### WHAT TO PRODUCE
Could you turn every line of the material below into a JSON list of strings, one string per line, leaving out blank lines?

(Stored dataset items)
-=-=-=-=-

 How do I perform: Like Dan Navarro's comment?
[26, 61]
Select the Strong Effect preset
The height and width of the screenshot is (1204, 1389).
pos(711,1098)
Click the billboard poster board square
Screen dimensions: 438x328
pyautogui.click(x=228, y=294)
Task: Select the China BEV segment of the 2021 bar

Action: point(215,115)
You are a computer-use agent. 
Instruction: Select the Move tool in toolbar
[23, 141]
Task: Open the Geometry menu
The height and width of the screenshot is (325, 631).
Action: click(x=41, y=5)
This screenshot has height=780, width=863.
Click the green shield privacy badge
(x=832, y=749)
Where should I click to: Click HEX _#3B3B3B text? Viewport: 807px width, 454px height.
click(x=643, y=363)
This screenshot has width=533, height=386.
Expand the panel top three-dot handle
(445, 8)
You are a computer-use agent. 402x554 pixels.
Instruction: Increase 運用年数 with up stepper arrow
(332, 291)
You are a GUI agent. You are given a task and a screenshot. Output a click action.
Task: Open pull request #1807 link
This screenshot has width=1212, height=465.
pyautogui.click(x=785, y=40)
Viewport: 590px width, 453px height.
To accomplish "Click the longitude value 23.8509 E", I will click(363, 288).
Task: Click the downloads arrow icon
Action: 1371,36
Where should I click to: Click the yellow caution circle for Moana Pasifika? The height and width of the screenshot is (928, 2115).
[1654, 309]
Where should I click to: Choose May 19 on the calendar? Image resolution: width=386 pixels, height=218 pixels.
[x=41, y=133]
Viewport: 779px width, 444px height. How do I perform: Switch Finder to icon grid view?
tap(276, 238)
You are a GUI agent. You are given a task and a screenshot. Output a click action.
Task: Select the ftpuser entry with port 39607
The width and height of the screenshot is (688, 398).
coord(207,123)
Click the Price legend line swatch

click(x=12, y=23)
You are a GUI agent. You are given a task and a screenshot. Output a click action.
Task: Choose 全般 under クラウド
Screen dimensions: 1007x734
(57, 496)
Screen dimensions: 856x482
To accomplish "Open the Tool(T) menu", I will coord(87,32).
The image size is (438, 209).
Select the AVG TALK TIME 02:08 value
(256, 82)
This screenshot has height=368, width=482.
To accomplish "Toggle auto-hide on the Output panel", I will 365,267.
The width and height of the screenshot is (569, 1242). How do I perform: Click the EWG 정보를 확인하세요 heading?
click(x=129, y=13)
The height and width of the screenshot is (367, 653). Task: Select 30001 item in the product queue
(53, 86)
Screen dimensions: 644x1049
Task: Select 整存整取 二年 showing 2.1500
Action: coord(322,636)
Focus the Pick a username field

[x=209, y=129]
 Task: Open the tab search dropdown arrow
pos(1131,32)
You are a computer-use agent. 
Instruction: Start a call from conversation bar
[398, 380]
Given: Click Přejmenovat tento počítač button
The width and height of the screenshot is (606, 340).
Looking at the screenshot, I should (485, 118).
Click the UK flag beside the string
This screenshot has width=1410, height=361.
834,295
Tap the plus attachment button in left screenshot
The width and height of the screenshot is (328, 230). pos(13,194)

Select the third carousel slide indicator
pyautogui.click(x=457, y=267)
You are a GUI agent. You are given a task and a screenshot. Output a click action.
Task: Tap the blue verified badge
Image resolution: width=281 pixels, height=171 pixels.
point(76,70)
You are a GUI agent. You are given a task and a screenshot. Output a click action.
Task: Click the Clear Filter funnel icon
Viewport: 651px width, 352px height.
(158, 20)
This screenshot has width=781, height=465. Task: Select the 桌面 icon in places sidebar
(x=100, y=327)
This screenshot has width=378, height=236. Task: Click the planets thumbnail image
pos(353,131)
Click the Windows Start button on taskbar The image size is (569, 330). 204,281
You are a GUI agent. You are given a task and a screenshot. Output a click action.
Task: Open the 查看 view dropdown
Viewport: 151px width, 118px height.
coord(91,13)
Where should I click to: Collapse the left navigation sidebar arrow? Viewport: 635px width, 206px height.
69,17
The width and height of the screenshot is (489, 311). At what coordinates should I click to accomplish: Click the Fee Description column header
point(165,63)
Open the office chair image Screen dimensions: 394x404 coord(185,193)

-=-=-=-=-

### THE RESPONSE
[
  " How do I perform: Like Dan Navarro's comment?",
  "[26, 61]",
  "Select the Strong Effect preset",
  "The height and width of the screenshot is (1204, 1389).",
  "pos(711,1098)",
  "Click the billboard poster board square",
  "Screen dimensions: 438x328",
  "pyautogui.click(x=228, y=294)",
  "Task: Select the China BEV segment of the 2021 bar",
  "Action: point(215,115)",
  "You are a computer-use agent. ",
  "Instruction: Select the Move tool in toolbar",
  "[23, 141]",
  "Task: Open the Geometry menu",
  "The height and width of the screenshot is (325, 631).",
  "Action: click(x=41, y=5)",
  "This screenshot has height=780, width=863.",
  "Click the green shield privacy badge",
  "(x=832, y=749)",
  "Where should I click to: Click HEX _#3B3B3B text? Viewport: 807px width, 454px height.",
  "click(x=643, y=363)",
  "This screenshot has width=533, height=386.",
  "Expand the panel top three-dot handle",
  "(445, 8)",
  "You are a computer-use agent. 402x554 pixels.",
  "Instruction: Increase 運用年数 with up stepper arrow",
  "(332, 291)",
  "You are a GUI agent. You are given a task and a screenshot. Output a click action.",
  "Task: Open pull request #1807 link",
  "This screenshot has width=1212, height=465.",
  "pyautogui.click(x=785, y=40)",
  "Viewport: 590px width, 453px height.",
  "To accomplish \"Click the longitude value 23.8509 E\", I will click(363, 288).",
  "Task: Click the downloads arrow icon",
  "Action: 1371,36",
  "Where should I click to: Click the yellow caution circle for Moana Pasifika? The height and width of the screenshot is (928, 2115).",
  "[1654, 309]",
  "Where should I click to: Choose May 19 on the calendar? Image resolution: width=386 pixels, height=218 pixels.",
  "[x=41, y=133]",
  "Viewport: 779px width, 444px height. How do I perform: Switch Finder to icon grid view?",
  "tap(276, 238)",
  "You are a GUI agent. You are given a task and a screenshot. Output a click action.",
  "Task: Select the ftpuser entry with port 39607",
  "The width and height of the screenshot is (688, 398).",
  "coord(207,123)",
  "Click the Price legend line swatch",
  "click(x=12, y=23)",
  "You are a GUI agent. You are given a task and a screenshot. Output a click action.",
  "Task: Choose 全般 under クラウド",
  "Screen dimensions: 1007x734",
  "(57, 496)",
  "Screen dimensions: 856x482",
  "To accomplish \"Open the Tool(T) menu\", I will coord(87,32).",
  "The image size is (438, 209).",
  "Select the AVG TALK TIME 02:08 value",
  "(256, 82)",
  "This screenshot has height=368, width=482.",
  "To accomplish \"Toggle auto-hide on the Output panel\", I will 365,267.",
  "The width and height of the screenshot is (569, 1242). How do I perform: Click the EWG 정보를 확인하세요 heading?",
  "click(x=129, y=13)",
  "The height and width of the screenshot is (367, 653). Task: Select 30001 item in the product queue",
  "(53, 86)",
  "Screen dimensions: 644x1049",
  "Task: Select 整存整取 二年 showing 2.1500",
  "Action: coord(322,636)",
  "Focus the Pick a username field",
  "[x=209, y=129]",
  " Task: Open the tab search dropdown arrow",
  "pos(1131,32)",
  "You are a computer-use agent. ",
  "Instruction: Start a call from conversation bar",
  "[398, 380]",
  "Given: Click Přejmenovat tento počítač button",
  "The width and height of the screenshot is (606, 340).",
  "Looking at the screenshot, I should (485, 118).",
  "Click the UK flag beside the string",
  "This screenshot has width=1410, height=361.",
  "834,295",
  "Tap the plus attachment button in left screenshot",
  "The width and height of the screenshot is (328, 230). pos(13,194)",
  "Select the third carousel slide indicator",
  "pyautogui.click(x=457, y=267)",
  "You are a GUI agent. You are given a task and a screenshot. Output a click action.",
  "Task: Tap the blue verified badge",
  "Image resolution: width=281 pixels, height=171 pixels.",
  "point(76,70)",
  "You are a GUI agent. You are given a task and a screenshot. Output a click action.",
  "Task: Click the Clear Filter funnel icon",
  "Viewport: 651px width, 352px height.",
  "(158, 20)",
  "This screenshot has width=781, height=465. Task: Select the 桌面 icon in places sidebar",
  "(x=100, y=327)",
  "This screenshot has width=378, height=236. Task: Click the planets thumbnail image",
  "pos(353,131)",
  "Click the Windows Start button on taskbar The image size is (569, 330). 204,281",
  "You are a GUI agent. You are given a task and a screenshot. Output a click action.",
  "Task: Open the 查看 view dropdown",
  "Viewport: 151px width, 118px height.",
  "coord(91,13)",
  "Where should I click to: Collapse the left navigation sidebar arrow? Viewport: 635px width, 206px height.",
  "69,17",
  "The width and height of the screenshot is (489, 311). At what coordinates should I click to accomplish: Click the Fee Description column header",
  "point(165,63)",
  "Open the office chair image Screen dimensions: 394x404 coord(185,193)"
]